The school follows the American system and is especially known for its classical studies program. Aside from lessons, the program includes many excursions and experiential activities. Moreover, its collaboration with the American School of Classical Studies at Athens is close and the students are always welcome to attend excavations, most recently in Voula on Athens’s southern coast and on the island of Antiparos. Further to classical studies, […] students can chose from courses about the Greek crisis, social media, sustainable development and gender relations in contemporary Greece, among others.

Students [are] set out to gain a deeper understanding of Greek society. “Some prefer to be housed with Greek families, but all take part in a variety of activities and volunteer projects, something that is an integral part of their culture,” says Phylactopoulos. In their spare time they teach English at refugee centers, organize creative activities for refugees and serve food at soup kitchens, among other things.
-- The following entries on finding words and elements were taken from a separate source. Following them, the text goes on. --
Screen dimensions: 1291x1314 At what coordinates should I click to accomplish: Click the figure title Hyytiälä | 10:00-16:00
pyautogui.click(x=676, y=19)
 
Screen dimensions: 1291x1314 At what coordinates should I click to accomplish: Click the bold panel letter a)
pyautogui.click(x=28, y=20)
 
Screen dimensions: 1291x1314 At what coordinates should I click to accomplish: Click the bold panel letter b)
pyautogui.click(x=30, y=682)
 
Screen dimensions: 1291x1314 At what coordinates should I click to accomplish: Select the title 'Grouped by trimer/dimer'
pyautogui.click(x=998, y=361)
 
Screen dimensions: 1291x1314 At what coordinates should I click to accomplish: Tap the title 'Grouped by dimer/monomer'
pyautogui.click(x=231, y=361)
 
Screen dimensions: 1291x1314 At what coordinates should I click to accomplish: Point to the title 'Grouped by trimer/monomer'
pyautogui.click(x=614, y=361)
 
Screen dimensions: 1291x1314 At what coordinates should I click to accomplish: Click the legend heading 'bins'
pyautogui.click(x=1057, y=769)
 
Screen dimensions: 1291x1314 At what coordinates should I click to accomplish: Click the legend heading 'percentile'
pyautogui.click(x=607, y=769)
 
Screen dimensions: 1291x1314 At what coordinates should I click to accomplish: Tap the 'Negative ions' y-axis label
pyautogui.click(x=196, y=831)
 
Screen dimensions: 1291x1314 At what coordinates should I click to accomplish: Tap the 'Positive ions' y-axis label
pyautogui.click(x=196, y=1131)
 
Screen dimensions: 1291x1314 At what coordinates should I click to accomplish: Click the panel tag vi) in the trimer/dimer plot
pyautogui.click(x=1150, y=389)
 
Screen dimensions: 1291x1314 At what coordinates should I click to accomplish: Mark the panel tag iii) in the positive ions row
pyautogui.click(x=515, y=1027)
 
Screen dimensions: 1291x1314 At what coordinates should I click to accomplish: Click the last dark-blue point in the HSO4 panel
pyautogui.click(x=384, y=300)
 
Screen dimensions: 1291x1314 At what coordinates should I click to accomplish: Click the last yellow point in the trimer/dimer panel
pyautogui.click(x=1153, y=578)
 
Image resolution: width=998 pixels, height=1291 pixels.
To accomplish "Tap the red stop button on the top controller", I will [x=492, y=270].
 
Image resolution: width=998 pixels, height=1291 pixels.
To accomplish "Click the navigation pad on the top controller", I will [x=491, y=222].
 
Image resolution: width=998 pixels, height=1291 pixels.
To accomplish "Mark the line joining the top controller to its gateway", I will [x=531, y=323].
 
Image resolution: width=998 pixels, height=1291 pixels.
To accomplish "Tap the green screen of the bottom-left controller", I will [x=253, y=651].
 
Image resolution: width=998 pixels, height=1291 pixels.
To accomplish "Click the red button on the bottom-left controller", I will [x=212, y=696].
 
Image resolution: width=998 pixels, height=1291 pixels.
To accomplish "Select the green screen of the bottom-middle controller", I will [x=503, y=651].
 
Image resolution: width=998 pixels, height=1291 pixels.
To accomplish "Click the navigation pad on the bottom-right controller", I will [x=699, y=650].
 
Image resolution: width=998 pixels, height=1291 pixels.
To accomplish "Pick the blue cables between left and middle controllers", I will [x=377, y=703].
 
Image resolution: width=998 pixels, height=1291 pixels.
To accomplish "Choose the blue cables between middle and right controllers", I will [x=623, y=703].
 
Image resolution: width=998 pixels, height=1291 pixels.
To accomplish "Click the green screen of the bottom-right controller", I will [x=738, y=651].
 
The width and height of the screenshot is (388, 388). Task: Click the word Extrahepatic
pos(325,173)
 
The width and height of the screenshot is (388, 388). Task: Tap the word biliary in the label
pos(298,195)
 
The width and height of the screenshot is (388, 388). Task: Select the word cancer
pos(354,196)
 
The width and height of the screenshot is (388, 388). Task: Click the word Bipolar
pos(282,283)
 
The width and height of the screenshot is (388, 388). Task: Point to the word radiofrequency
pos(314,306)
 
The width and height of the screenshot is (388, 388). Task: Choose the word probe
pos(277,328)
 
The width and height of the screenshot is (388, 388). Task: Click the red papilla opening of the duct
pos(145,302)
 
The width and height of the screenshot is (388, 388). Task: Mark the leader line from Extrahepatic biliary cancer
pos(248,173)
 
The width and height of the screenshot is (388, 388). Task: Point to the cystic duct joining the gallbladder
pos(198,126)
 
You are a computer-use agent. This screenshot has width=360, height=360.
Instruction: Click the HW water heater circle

Diving deeper into the student perspective, current full-year student, Madison Orozco talks about her CYA experience:

21-year-old Madison Orozco, an American international relations student said: “I collect material and do research,” she says. “You don’t notice the crisis just by visiting the tourist hot spots. Now though, I’ve learned to notice things like closed kiosks, closed businesses, the pawnshops.” Twice a week, Orozco washes dishes and serves food to the homeless at a shelter in central Athens. In her free time, she visits museums and churches. She is fascinated by Byzantine iconography.

Madison at a visit to Ag. Spiridon as part of her Comparative Religion course

“Americans believe that Greece is just beaches, but the beauty of the country goes much further than its coastlines,” she says. “The language, the history, the landscape and its geographical location make Greece a unique attraction for any thoughtful traveler.”